### Instructions for the task
Each entry must be restated word for word.

(Records to use Opens)

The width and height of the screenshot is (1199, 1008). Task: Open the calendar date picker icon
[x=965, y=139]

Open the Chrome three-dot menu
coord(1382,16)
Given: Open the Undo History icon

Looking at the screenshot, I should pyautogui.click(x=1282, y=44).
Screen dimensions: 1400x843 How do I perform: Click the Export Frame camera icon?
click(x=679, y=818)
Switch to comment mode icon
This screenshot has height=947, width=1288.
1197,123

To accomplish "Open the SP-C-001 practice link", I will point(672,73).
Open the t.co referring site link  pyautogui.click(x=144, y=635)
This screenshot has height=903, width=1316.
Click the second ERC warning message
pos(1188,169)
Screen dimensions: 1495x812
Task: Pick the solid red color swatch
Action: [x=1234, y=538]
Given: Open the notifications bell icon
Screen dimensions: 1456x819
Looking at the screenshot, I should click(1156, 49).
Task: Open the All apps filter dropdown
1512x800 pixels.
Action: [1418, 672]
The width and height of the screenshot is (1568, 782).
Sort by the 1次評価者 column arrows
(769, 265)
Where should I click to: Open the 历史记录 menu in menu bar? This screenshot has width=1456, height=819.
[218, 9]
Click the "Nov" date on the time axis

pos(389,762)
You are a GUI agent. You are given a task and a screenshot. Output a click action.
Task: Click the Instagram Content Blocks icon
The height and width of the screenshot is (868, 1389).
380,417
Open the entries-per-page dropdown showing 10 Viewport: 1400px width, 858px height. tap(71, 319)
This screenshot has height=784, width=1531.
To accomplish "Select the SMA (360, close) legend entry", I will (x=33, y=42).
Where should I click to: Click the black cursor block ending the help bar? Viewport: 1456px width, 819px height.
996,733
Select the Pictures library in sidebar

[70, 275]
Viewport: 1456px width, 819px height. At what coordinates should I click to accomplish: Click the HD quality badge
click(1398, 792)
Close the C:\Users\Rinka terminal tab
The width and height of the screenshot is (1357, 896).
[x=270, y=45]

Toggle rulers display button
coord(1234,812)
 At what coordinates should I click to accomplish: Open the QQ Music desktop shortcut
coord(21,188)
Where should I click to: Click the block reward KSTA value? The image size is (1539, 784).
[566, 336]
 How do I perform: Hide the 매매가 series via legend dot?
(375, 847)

(Records to use Closes)

### Answer to the problem
The width and height of the screenshot is (1199, 1008). Task: Open the calendar date picker icon
[x=965, y=139]

Open the Chrome three-dot menu
coord(1382,16)
Given: Open the Undo History icon

Looking at the screenshot, I should pyautogui.click(x=1282, y=44).
Screen dimensions: 1400x843 How do I perform: Click the Export Frame camera icon?
click(x=679, y=818)
Switch to comment mode icon
This screenshot has height=947, width=1288.
1197,123

To accomplish "Open the SP-C-001 practice link", I will point(672,73).
Open the t.co referring site link  pyautogui.click(x=144, y=635)
This screenshot has height=903, width=1316.
Click the second ERC warning message
pos(1188,169)
Screen dimensions: 1495x812
Task: Pick the solid red color swatch
Action: [x=1234, y=538]
Given: Open the notifications bell icon
Screen dimensions: 1456x819
Looking at the screenshot, I should click(1156, 49).
Task: Open the All apps filter dropdown
1512x800 pixels.
Action: [1418, 672]
The width and height of the screenshot is (1568, 782).
Sort by the 1次評価者 column arrows
(769, 265)
Where should I click to: Open the 历史记录 menu in menu bar? This screenshot has width=1456, height=819.
[218, 9]
Click the "Nov" date on the time axis

pos(389,762)
You are a GUI agent. You are given a task and a screenshot. Output a click action.
Task: Click the Instagram Content Blocks icon
The height and width of the screenshot is (868, 1389).
380,417
Open the entries-per-page dropdown showing 10 Viewport: 1400px width, 858px height. tap(71, 319)
This screenshot has height=784, width=1531.
To accomplish "Select the SMA (360, close) legend entry", I will (x=33, y=42).
Where should I click to: Click the black cursor block ending the help bar? Viewport: 1456px width, 819px height.
996,733
Select the Pictures library in sidebar

[70, 275]
Viewport: 1456px width, 819px height. At what coordinates should I click to accomplish: Click the HD quality badge
click(1398, 792)
Close the C:\Users\Rinka terminal tab
The width and height of the screenshot is (1357, 896).
[x=270, y=45]

Toggle rulers display button
coord(1234,812)
 At what coordinates should I click to accomplish: Open the QQ Music desktop shortcut
coord(21,188)
Where should I click to: Click the block reward KSTA value? The image size is (1539, 784).
[566, 336]
 How do I perform: Hide the 매매가 series via legend dot?
(375, 847)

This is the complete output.